==== INPUT DATA
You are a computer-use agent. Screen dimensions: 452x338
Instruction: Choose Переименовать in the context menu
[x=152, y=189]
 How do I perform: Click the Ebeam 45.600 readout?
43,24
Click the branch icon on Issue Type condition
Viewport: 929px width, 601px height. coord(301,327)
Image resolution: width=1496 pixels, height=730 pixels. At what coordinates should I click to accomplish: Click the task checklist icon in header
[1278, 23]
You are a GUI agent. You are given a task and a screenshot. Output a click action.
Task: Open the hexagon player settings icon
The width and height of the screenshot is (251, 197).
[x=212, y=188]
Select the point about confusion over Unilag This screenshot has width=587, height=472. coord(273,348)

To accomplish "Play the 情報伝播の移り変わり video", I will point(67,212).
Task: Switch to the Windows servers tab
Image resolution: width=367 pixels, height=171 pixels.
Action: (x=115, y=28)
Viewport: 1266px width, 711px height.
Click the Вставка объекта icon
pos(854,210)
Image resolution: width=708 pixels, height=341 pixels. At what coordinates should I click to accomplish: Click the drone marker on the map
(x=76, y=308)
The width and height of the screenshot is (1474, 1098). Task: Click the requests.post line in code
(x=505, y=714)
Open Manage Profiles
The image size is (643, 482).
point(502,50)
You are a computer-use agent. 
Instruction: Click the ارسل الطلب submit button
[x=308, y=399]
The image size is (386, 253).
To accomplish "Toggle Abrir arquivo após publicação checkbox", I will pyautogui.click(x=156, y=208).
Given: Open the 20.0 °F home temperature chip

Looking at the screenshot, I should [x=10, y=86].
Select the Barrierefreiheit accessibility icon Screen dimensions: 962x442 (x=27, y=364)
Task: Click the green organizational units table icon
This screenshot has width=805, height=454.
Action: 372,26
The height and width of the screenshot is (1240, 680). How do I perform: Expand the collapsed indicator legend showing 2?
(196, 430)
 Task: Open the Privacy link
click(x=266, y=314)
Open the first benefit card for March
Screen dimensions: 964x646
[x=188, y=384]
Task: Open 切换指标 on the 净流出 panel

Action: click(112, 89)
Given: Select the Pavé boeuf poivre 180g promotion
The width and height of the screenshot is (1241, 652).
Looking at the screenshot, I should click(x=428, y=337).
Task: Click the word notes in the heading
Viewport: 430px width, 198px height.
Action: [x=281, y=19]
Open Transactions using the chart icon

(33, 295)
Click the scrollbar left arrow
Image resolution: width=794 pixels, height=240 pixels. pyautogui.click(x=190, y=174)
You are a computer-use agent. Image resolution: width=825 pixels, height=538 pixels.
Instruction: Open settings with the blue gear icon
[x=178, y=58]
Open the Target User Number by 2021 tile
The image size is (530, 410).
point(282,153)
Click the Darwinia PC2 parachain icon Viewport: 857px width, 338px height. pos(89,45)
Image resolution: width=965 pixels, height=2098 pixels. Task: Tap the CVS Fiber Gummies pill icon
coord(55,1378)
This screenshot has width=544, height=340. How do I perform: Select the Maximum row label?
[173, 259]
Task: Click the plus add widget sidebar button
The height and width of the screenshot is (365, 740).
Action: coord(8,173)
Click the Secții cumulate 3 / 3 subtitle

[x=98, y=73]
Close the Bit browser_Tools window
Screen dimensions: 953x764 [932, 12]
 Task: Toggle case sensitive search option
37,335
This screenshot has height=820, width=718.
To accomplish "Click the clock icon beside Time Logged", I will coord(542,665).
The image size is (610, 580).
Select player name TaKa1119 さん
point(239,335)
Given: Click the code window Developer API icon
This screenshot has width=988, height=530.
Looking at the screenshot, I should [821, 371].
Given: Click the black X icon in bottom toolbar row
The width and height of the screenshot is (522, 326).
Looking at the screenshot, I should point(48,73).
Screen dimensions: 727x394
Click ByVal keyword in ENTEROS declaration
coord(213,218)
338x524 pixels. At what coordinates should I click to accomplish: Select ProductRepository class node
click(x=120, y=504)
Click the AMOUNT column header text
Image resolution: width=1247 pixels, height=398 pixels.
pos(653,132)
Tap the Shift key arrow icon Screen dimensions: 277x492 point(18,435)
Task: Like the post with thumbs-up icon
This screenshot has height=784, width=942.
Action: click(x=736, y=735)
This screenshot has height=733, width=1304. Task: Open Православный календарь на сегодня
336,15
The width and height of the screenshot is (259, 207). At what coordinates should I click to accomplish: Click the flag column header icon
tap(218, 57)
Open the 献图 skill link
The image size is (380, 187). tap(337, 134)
========
EXERCISE REQUIREMENTS
Would you print exactly and only the lines of the material above that run from the line with "Task: Click the green" through the line with "Open the Target User Number by 2021 tile", both included?

ANSWER BOX
Task: Click the green organizational units table icon
This screenshot has width=805, height=454.
Action: 372,26
The height and width of the screenshot is (1240, 680). How do I perform: Expand the collapsed indicator legend showing 2?
(196, 430)
 Task: Open the Privacy link
click(x=266, y=314)
Open the first benefit card for March
Screen dimensions: 964x646
[x=188, y=384]
Task: Open 切换指标 on the 净流出 panel

Action: click(112, 89)
Given: Select the Pavé boeuf poivre 180g promotion
The width and height of the screenshot is (1241, 652).
Looking at the screenshot, I should click(x=428, y=337).
Task: Click the word notes in the heading
Viewport: 430px width, 198px height.
Action: [x=281, y=19]
Open Transactions using the chart icon

(33, 295)
Click the scrollbar left arrow
Image resolution: width=794 pixels, height=240 pixels. pyautogui.click(x=190, y=174)
You are a computer-use agent. Image resolution: width=825 pixels, height=538 pixels.
Instruction: Open settings with the blue gear icon
[x=178, y=58]
Open the Target User Number by 2021 tile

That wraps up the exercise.